Optimization problems

Creating a problem

We use Friendly Sam to formulate MILP problems. The optimization library could be extended to allow other types of problems, too, but this is what is supported today.

Now, let’s begin with a full example of an optimization problem.

>>> import friendlysam as fs
>>>
>>> # Create the problem
>>> x = fs.VariableCollection('x')
>>> prob = fs.Problem()
>>> prob.objective = fs.Maximize(x(1) + x(2))
>>> prob.add(8 * x(1) + 4 * x(2) <= 11)
>>> prob.add(2 * x(1) + 4 * x(2) <= 5)
>>>
>>> # Get a solver and solve the problem
>>> solver = fs.get_solver()
>>> solution = solver.solve(prob)
>>> type(solution)
<class 'dict'>
>>> solution[x(1)]
1.0
>>> solution[x(2)]
0.75

The solver does not in any way affect the problem or the variables. It just reads the problem, solves it and handles back a dict with your Variable objects as keys and their solutions as values.
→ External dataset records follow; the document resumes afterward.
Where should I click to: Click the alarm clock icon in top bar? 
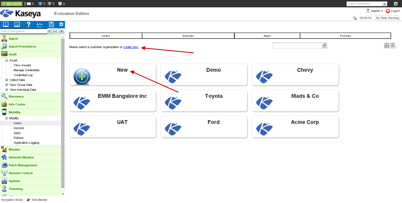60,4
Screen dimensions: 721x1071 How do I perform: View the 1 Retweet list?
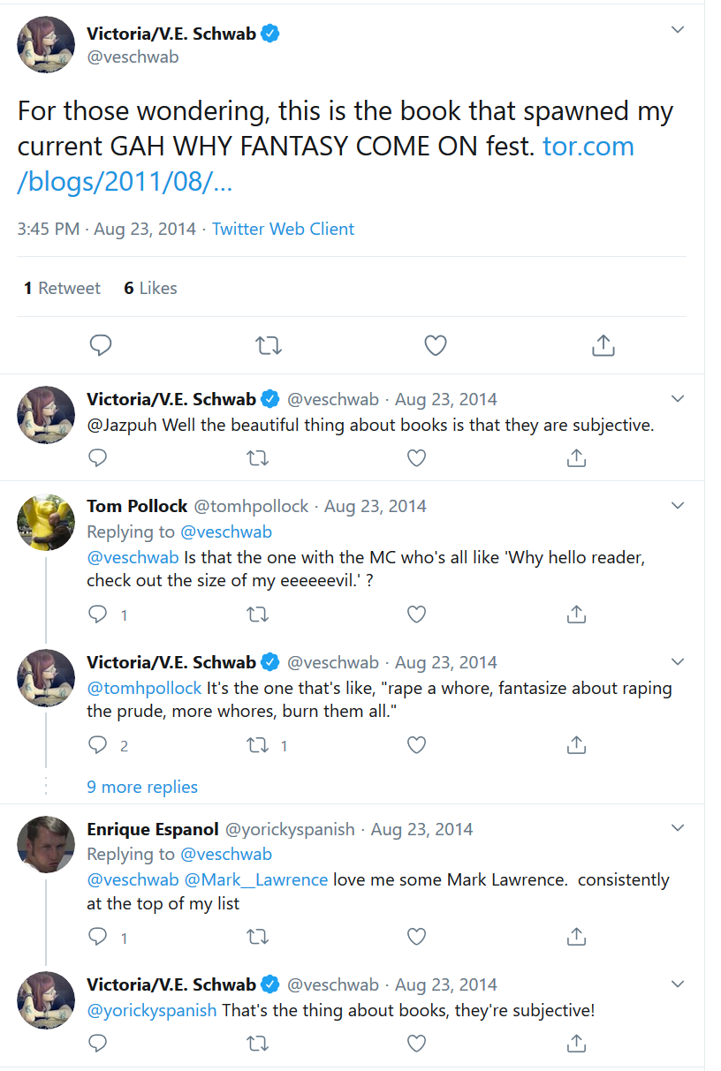tap(62, 288)
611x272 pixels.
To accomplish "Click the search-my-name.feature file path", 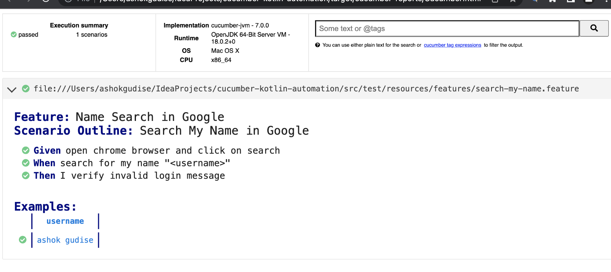I will pos(306,89).
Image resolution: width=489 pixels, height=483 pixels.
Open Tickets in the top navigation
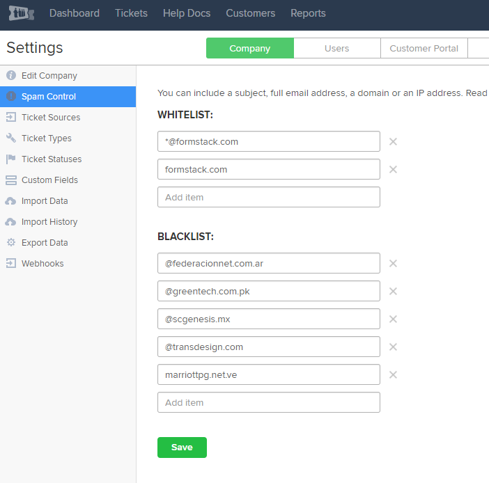pyautogui.click(x=131, y=13)
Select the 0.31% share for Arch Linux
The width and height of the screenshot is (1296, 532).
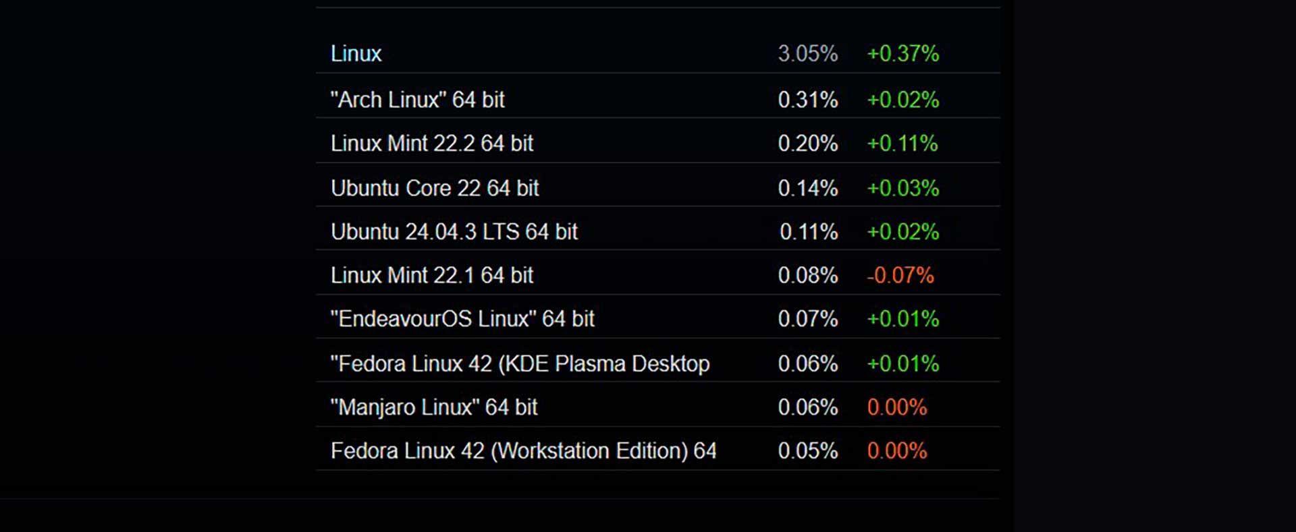click(807, 100)
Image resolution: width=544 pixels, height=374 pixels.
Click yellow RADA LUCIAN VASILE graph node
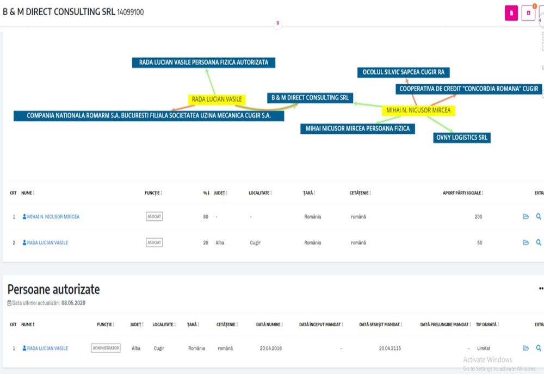click(217, 99)
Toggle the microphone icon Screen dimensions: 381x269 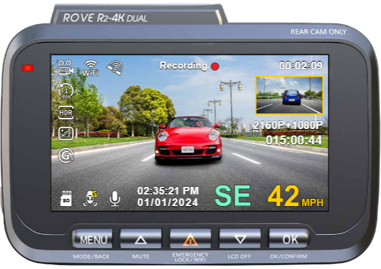[115, 199]
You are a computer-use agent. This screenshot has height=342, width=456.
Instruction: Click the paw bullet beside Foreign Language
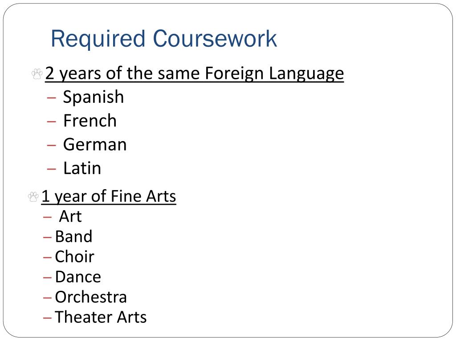click(x=37, y=74)
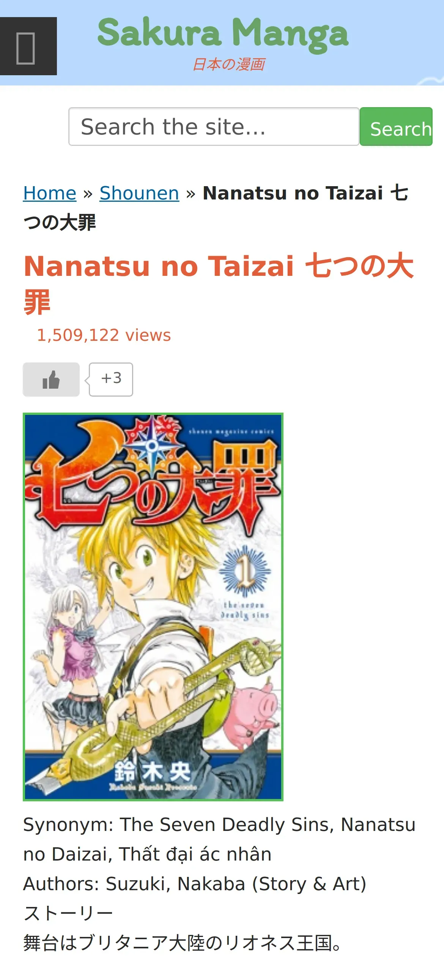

If you set the value of some variables, those will be inserted into the problem before solving it:

>>> x(1).value = 0
>>> solution = solver.solve(prob)
>>> solution
{<friendlysam.opt.Variable at 0x...: x(2)>: 1.25}
>>> x(1) in solution
False

x(1) is not in the solution, because you already set its value, so it was handled like a number by the solver.

Debugging constraints

Now let’s add another constraint:

>>> x(1).value = 0
>>> prob.add(1 <= x(1))
>>> solver.solve(prob)
Traceback (most recent call last):
...
friendlysam.opt.ConstraintError: The expression in <Constraint: Ad hoc constraint> evaluates to False, so the problem is infeasible.

In this case it’s obvious why the problem could not be solved. But for argument’s sake, let’s say we didn’t know which constraint was causing a problem. The error message was not too helpful, but the ConstraintError luckily also contains a reference to the constraint that failed, so we can pick it out like this:

>>> try:
...     solver.solve(prob)
... except fs.ConstraintError as e:
...     failed_constraint = e.constraint
...     print(repr(failed_constraint))
...     print(repr(failed_constraint.expr))
...     print(failed_constraint.expr)
...     print(failed_constraint.desc)
...     print(failed_constraint.origin)
...
<friendlysam.opt.Constraint at 0x...>
<friendlysam.opt.LessEqual at 0x...>
1 <= x(1)
Ad hoc constraint
None

OK, that’s helpful! We got the problematic constraint out. And there are a few things you should note.

  1. The type of the failed constraint is friendlysam.opt.Constraint. It was automatically created when we added a friendlysam.opt.LessEqual constraint to the problem, and its sole purpose is to wrap the inequality 1 <= x(1) and to add some metadata.
  2. The Constraint object contains the LessEqual object that we added to the problem.
  3. The Constraint object contains also a description desc and a variable called origin which is supposed to say something about where the constraint comes from.

If you want to make your model easier to debug, you can add Constraint instances to your problems, like in this stupid example:

>>> from friendlysam import Constraint
>>> def constr(var, parameter):
...     return var / 42 >= parameter
>>> for i in range(5):
...     expr = constr(x(i), i)
...     origin = (constr, x(i), i)
...     prob += Constraint(expr, desc='Some description', origin=origin)
...

Different ways to add constraints

Note

In the examples above, we added constraints like this:

>>> prob.add(8 * x(1) + 4 * x(2) <= 11)
>>> prob += Constraint(expr, desc='Some description', origin=origin)

These two methods are equivalent, so just choose the syntax you like best.

You can also send an iterable (even a generator), and the items in the iterable can also be iterables, e.g:

>>> prob += ([constr(x(i), i), constr(x(i+1), i)] for i in range(5))

See the documentation for add() for all the details.